_EXERCISE GOAL_
Reproduce the rows from the line with "The height and width of the screenshot is (566, 1024)." to the line with "Screen dimensions: 978x724 point(858,170)", changing "dropdown" to "menu" and leaving everything else untouched.

_DATA SECTION_
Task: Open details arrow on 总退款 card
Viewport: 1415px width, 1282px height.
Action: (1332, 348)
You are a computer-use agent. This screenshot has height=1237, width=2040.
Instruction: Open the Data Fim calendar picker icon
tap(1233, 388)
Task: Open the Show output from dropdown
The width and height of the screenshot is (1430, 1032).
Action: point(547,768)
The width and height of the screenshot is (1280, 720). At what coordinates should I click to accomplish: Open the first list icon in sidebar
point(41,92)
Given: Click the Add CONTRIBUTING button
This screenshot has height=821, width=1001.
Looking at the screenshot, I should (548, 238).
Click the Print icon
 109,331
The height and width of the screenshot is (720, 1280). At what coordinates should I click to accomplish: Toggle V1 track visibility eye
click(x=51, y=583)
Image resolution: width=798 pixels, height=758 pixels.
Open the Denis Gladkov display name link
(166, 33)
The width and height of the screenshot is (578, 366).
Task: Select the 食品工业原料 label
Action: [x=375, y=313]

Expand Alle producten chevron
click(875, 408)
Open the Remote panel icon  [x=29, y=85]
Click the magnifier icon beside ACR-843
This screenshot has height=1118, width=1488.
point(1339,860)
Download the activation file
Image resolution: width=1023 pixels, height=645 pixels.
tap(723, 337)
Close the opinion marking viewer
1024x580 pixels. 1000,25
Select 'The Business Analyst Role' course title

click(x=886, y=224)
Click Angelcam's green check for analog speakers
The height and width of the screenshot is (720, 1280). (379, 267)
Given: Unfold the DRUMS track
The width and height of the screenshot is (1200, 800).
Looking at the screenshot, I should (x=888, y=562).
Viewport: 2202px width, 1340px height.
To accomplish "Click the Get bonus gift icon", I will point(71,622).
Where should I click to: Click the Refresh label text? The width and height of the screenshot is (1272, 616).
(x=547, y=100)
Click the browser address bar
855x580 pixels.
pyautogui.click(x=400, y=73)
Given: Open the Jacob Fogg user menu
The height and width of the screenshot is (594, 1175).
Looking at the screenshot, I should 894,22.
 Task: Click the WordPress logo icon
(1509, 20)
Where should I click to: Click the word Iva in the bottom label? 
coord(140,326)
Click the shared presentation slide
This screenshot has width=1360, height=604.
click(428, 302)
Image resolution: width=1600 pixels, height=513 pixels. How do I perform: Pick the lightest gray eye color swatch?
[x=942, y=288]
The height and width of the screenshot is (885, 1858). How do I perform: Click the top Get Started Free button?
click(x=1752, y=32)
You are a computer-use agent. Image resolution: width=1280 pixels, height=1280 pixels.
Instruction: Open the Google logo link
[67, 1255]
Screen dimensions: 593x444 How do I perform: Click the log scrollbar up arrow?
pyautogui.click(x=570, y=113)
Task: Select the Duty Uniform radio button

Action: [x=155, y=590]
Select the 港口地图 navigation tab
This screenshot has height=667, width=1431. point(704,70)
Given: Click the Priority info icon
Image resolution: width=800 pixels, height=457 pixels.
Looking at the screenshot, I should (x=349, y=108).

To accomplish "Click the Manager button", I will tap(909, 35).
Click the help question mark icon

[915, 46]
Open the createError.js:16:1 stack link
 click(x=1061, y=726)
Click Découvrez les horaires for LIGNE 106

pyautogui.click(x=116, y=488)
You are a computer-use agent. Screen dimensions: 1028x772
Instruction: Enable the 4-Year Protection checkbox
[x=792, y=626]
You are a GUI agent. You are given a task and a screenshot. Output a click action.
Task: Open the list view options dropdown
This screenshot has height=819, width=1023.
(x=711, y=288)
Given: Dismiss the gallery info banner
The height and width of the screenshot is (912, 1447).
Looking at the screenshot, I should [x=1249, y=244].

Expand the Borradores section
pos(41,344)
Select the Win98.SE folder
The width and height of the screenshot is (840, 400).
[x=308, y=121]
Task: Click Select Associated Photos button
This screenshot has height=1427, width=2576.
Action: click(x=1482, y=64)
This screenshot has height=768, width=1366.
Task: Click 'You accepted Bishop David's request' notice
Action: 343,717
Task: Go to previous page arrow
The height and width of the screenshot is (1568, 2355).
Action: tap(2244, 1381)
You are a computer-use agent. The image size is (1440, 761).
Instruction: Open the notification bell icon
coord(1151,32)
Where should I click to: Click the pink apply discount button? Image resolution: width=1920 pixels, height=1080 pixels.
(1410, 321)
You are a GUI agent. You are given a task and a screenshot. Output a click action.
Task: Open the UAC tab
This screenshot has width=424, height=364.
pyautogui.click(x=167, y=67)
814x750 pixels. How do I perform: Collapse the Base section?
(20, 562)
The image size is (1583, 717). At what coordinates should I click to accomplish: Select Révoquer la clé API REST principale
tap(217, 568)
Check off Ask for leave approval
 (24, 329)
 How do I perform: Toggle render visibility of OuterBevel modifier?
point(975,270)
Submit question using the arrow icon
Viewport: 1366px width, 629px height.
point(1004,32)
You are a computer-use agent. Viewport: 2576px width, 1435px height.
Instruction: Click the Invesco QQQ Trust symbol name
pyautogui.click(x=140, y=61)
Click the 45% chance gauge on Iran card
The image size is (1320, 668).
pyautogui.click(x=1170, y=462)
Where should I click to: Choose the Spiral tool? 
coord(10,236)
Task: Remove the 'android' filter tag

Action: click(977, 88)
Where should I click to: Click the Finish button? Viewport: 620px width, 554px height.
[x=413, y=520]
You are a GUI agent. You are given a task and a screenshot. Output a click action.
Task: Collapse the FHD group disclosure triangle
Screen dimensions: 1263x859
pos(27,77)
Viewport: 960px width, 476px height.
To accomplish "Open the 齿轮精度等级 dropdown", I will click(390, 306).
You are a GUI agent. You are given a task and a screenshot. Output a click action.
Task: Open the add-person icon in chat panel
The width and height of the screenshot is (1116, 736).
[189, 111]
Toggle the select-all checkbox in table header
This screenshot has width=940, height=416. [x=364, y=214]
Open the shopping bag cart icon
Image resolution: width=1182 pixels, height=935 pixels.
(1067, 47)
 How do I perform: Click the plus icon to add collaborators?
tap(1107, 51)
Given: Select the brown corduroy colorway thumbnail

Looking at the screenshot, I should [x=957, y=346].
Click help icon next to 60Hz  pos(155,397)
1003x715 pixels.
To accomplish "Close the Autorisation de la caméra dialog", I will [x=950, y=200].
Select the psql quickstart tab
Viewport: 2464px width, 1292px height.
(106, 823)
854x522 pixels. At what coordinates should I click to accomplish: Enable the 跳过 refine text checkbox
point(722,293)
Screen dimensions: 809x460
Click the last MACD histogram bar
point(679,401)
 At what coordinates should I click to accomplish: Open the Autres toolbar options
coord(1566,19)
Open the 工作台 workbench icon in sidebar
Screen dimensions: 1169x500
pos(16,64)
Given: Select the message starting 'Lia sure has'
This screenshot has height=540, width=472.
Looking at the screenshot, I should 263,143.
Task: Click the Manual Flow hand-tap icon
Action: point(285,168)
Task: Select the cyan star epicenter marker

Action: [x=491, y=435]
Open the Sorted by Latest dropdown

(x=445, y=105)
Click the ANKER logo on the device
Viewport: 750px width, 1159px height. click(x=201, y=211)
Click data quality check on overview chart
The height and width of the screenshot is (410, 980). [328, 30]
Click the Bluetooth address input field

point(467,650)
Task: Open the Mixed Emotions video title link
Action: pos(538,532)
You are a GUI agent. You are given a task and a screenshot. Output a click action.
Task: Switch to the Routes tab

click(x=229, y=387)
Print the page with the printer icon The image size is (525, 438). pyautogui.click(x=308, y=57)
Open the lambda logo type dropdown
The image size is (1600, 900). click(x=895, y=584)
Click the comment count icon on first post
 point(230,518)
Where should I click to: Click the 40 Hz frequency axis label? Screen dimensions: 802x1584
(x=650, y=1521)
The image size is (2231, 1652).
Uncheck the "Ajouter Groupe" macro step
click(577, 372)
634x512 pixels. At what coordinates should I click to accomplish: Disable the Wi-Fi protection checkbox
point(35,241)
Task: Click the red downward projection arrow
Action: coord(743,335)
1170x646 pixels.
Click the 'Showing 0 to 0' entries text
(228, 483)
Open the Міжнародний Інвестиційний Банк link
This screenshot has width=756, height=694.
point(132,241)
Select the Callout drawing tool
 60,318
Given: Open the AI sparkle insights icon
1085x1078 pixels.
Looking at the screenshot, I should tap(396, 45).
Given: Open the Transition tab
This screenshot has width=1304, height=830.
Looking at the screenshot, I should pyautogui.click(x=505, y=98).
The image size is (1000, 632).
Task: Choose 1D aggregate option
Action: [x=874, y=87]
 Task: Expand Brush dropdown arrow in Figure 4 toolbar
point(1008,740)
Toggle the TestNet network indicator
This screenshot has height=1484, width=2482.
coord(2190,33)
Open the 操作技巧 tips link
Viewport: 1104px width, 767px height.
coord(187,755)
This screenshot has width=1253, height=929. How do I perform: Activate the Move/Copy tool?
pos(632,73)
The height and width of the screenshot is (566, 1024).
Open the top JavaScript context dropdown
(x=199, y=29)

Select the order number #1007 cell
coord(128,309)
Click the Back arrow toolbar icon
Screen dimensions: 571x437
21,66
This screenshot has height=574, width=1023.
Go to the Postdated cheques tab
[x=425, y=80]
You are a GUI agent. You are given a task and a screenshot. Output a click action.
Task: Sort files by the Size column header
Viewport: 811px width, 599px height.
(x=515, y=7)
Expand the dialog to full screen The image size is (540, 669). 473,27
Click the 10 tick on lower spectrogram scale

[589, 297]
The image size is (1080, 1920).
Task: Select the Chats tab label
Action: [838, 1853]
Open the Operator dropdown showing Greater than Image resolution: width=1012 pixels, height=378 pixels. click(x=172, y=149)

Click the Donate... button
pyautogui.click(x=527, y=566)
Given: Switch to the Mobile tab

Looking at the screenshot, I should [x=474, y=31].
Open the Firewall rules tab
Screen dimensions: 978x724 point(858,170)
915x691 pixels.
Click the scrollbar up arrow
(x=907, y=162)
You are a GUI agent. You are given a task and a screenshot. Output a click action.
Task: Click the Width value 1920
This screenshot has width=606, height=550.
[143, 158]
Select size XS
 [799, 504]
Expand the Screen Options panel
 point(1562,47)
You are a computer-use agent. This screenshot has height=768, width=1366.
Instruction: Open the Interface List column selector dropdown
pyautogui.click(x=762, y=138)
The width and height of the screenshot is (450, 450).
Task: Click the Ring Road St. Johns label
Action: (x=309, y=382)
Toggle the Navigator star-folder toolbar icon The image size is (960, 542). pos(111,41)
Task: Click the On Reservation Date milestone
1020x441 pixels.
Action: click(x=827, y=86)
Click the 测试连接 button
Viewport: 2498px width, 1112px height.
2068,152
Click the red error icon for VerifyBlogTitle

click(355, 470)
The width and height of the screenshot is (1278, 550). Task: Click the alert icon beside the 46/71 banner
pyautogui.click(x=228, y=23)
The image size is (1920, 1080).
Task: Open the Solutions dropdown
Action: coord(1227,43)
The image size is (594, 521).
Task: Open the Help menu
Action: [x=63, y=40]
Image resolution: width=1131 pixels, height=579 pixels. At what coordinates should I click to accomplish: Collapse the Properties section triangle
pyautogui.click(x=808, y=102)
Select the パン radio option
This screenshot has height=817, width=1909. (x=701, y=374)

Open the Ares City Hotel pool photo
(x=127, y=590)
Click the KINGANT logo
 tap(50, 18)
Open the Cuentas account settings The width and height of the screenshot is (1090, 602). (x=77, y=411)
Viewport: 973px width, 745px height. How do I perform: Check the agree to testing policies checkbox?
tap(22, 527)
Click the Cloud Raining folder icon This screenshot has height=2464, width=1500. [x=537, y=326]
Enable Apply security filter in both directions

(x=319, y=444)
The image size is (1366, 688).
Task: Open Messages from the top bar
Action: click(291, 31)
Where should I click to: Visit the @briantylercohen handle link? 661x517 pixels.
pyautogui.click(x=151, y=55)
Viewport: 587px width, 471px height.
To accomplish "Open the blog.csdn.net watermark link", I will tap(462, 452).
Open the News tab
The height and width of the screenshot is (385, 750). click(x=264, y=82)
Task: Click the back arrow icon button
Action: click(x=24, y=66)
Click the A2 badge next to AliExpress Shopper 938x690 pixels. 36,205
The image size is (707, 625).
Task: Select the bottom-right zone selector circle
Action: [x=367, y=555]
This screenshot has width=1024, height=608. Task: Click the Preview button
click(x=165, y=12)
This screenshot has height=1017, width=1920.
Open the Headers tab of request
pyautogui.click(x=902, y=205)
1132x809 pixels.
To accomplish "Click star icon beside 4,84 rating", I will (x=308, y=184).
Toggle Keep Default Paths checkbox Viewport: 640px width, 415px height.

_FULL RESPONSE_
The height and width of the screenshot is (566, 1024).
Open the top JavaScript context menu
(x=199, y=29)

Select the order number #1007 cell
coord(128,309)
Click the Back arrow toolbar icon
Screen dimensions: 571x437
21,66
This screenshot has height=574, width=1023.
Go to the Postdated cheques tab
[x=425, y=80]
You are a GUI agent. You are given a task and a screenshot. Output a click action.
Task: Sort files by the Size column header
Viewport: 811px width, 599px height.
(x=515, y=7)
Expand the dialog to full screen The image size is (540, 669). 473,27
Click the 10 tick on lower spectrogram scale

[589, 297]
The image size is (1080, 1920).
Task: Select the Chats tab label
Action: [838, 1853]
Open the Operator menu showing Greater than Image resolution: width=1012 pixels, height=378 pixels. click(x=172, y=149)

Click the Donate... button
pyautogui.click(x=527, y=566)
Given: Switch to the Mobile tab

Looking at the screenshot, I should [x=474, y=31].
Open the Firewall rules tab
Screen dimensions: 978x724 point(858,170)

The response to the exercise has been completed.